Posted: Wed Mar 22, 2017 9:11 pm
by Jillianeh
Hello,

I have a data set of 20,000 students, nested in 1000 classrooms, nested in 300 schools.

I have saved my standardized residuals for level 1, level 2, and level 3. The only thing random in my model is the intercept.

I want to remove the standardized residuals that are >/=2 or </=(-2) (at first level, second level, and third level) for a sensitivity analysis.

I can store these residuals, however, the second and third level residuals only provide me with 1 residual per level-unit (i.e. 1000 at class level and 300 at school level) as opposed to a higher-level residual associated with every observation (i.e. level 1, students). When I export my dataset to SPSS, the second and third level residuals are not matching up with my level 2 and level 3 IDs, so I cannot aggregate the values.

In the MLwiN manual, the only thing I can seem to find about sensitivity analyses/removing outliers, suggested manually pointing-and-clicking every outlying observation in the residual plot and "removing from analysis" by hand. This is not feasible given the size of my dataset.

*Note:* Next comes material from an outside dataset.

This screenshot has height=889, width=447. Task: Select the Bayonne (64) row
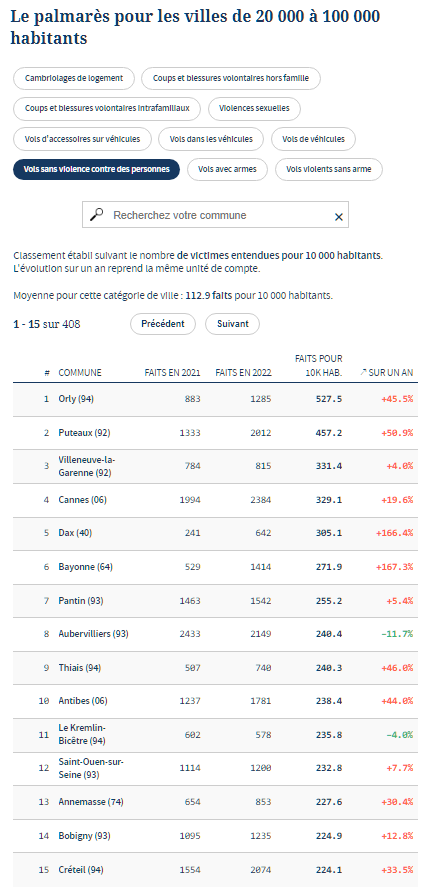tap(216, 567)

Does anyone know how to remove multivariate outliers in MLwiN?

Thanks in advance,
Jillian

Re: Removing Multivariate Outliers

Posted: Thu Mar 23, 2017 9:48 am
by ChrisCharlton
If you just want the residuals expanded up to be the same length as level-1 then probably the easiest way to do this is via the predictions window. If you just select the residual term of interest (i.e. u0j) here without any fixed effects then the prediction will only contain the data for this term, but for each level-1 unit. An alternative is to use the CALC command to generate the expression determining the data to be excluded. If you do this there is a lev1 operator which automatically expands the referred to column to the level-1 length. For more information see the help topic for this command.